To cover the cost, Stein, as the person requesting the recount, will have to pay $125 per precinct – 6,300 in Michigan – for a cost of $787,500. She’s raised more than $6 million toward a $7 million goal to pay for the three recounts as well as legal costs anticipated to accompany the process.

A recount will continue what has become a stunning election cycle in which Clinton was the favorite in nearly all the polls leading up to Nov. 8, only to be beaten by the controversial New York businessman who tapped into a vein of discontent voters looking for a change in Washington, D.C.

Trump is hanging on to a 306-232 electoral college lead over Clinton, with the winner needing 270 to win the race. Clinton’s lead in the popular vote is more than 2 million votes. On Sunday afternoon, Trump tweeted he not only won the electoral college, but also the popular vote "if you deduct the millions of people who voted illegally." He did not provide any evidence of voter fraud.

The results of the election would have to be reversed in all three states to change the outcome of the race, which Stein and even Clinton’s campaign acknowledge is an unlikely scenario. In Wisconsin, the margin of Trump’s victory over Clinton was 27,257. In Pennsylvania, the margin was 68,236 votes.

While Clinton campaign counsel Mark Erik Elias said in a post on Medium Saturday night  that the campaign had been quietly looking at the election results to see if there was any outside interference, “We had not uncovered any actionable evidence of hacking or outside attempts to alter the voting technology.”

As a result, they had not planned to ask for recounts, but now that Stein has requested a recount, Elias added, “We feel it is important, on principle, to ensure our campaign is legally represented in any court proceedings and represented on the ground in order to monitor the recount process itself.”

One problem the campaign saw was that many states, including Wisconsin and Pennsylvania, audit the results of the election by canvassing a sampling of precincts. But Michigan does not.

“This is unfortunate,” Elias said. “It is our strong belief that, in addition to an election canvass, every state should do this basic audit to ensure accuracy and public confidence in the election.”

The recount request in Wisconsin drew the ire of Trump and a call to action by Michigan Republicans.
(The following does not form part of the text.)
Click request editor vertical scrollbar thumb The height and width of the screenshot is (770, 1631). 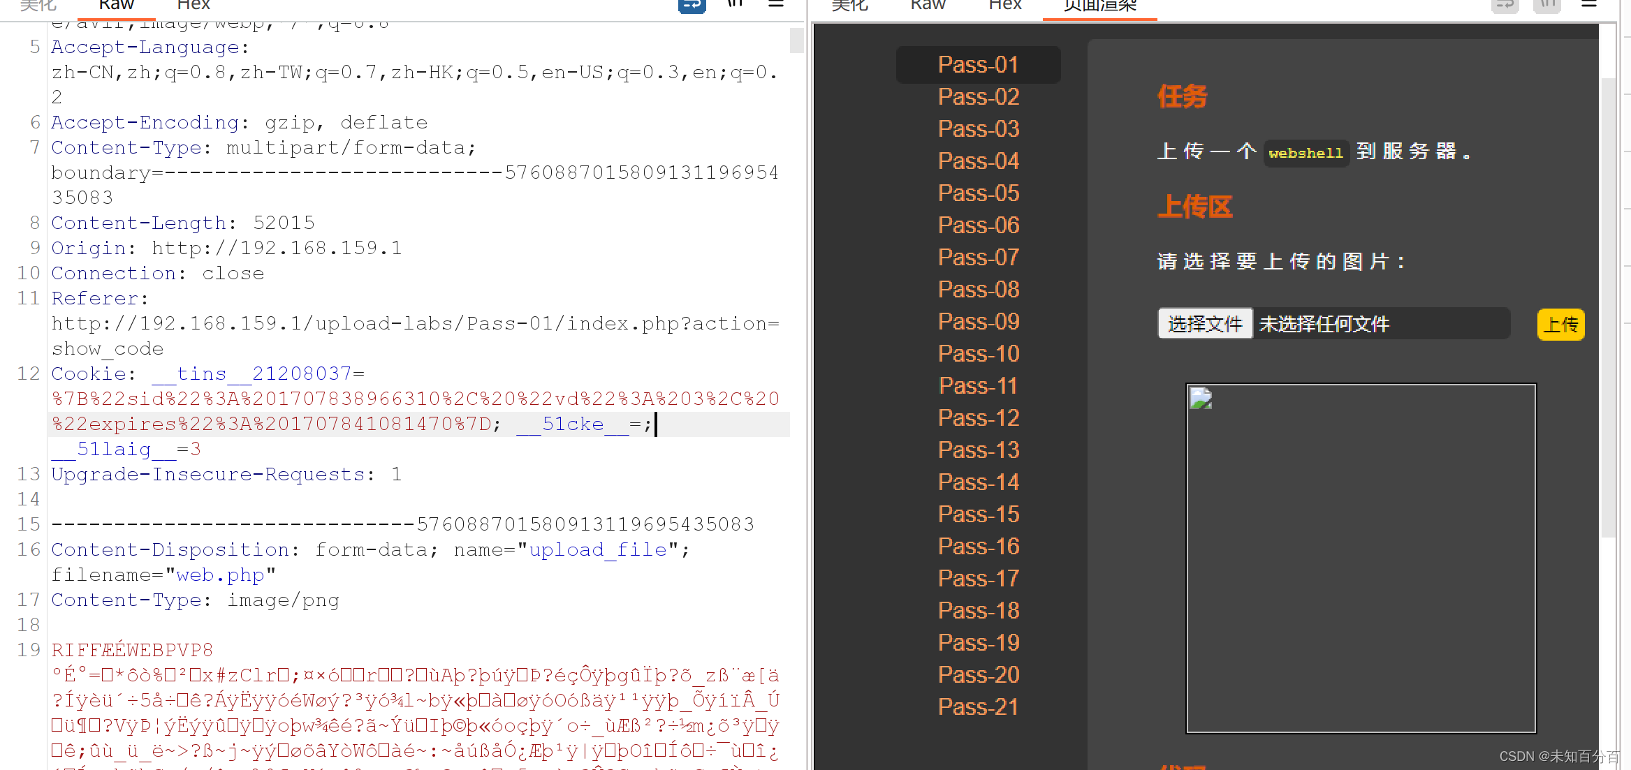[x=796, y=40]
"This is a scam by the Green Party for an election that has already been conceded, and the results of this election should be respected instead of being challenged and abused, which is exactly what Jill Stein is doing,” the campaign said in a statement Saturday night. 

Stein, who only received 51,643 votes in Michigan, said in a recent video on her Facebook page that she doesn't like either Trump or Clinton, but wants to ensure the integrity of the election.

In a flurry of tweets on Sunday morning, Trump said Stein was using the recount effort to line her own pockets and slammed Clinton for criticizing him during one of the presidential debates for not saying definitively that he would accept the results of the election,  and then joining the recount when she lost.

“Hillary Clinton conceded the election when she called me just prior to the victory speech and after the results were in. Nothing will change,” he said Sunday.

Meanwhile, the state Republican Party is seeking volunteers and using the possibility of a recount to raise funds for the party.

“The Michigan Republican Party has been in touch with the Republican National Committee and the Trump campaign and we are prepared to recruit volunteers, train them and monitor all recount efforts to ensure that it is done in a fair and legal way,” Ronna Romney McDaniel, chairwoman of the Michigan GOP, said in an e-mail to supporters Saturday. “And please … donate whatever you can to help us fight back.”

And Scott Hagerstrom, director of Trump’s campaign in Michigan, also asked supporters in an e-mail to continue their volunteer work and help by observing recounts across the state.

“We know that many on the progressive left will continue to work to discredit this election and reverse it, if possible,” he said. "A recount where we look the other way and do not participate is their only chance.  We stand ready to make sure every vote is counted properly.”